→ **CHALLENGE**: Find every line in the records that contains the word "icon", and copy each such line.

**** ENTRIES PROVIDED ****

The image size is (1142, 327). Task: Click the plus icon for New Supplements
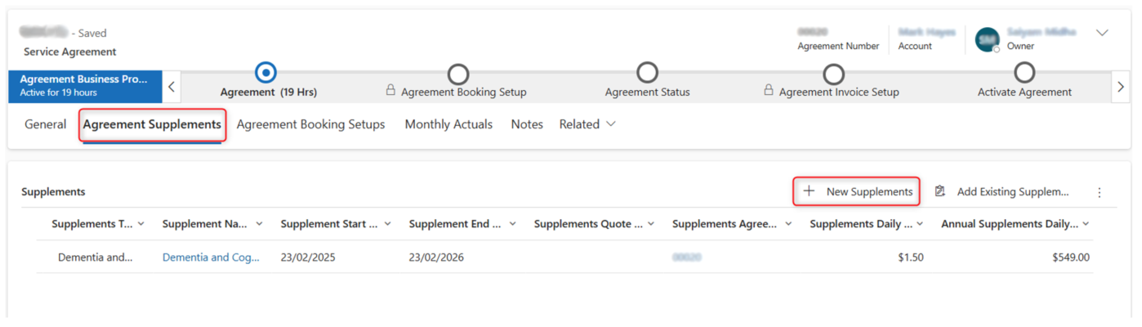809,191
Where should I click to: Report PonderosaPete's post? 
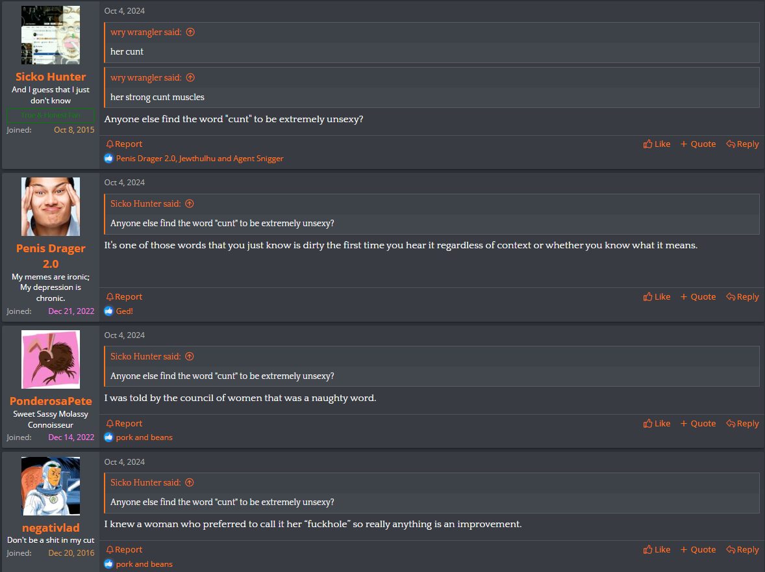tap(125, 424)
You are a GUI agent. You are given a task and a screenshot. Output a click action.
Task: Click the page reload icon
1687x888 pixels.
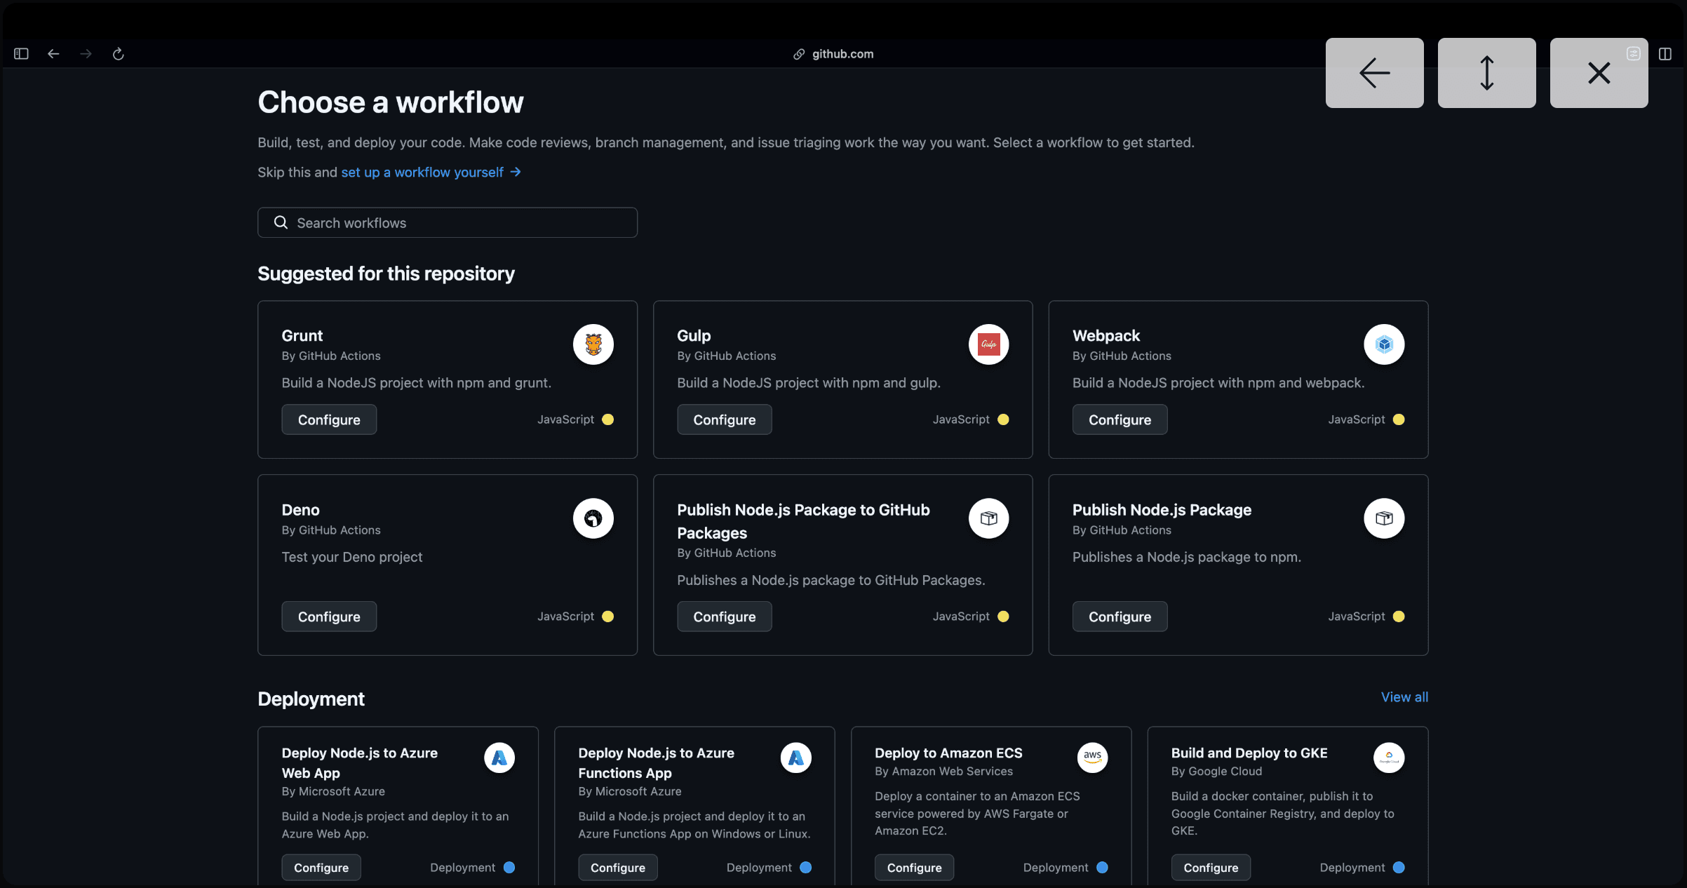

****

→ **RESULT BELOW**:
The image size is (1142, 327). Task: Click the plus icon for New Supplements
Task: Click the page reload icon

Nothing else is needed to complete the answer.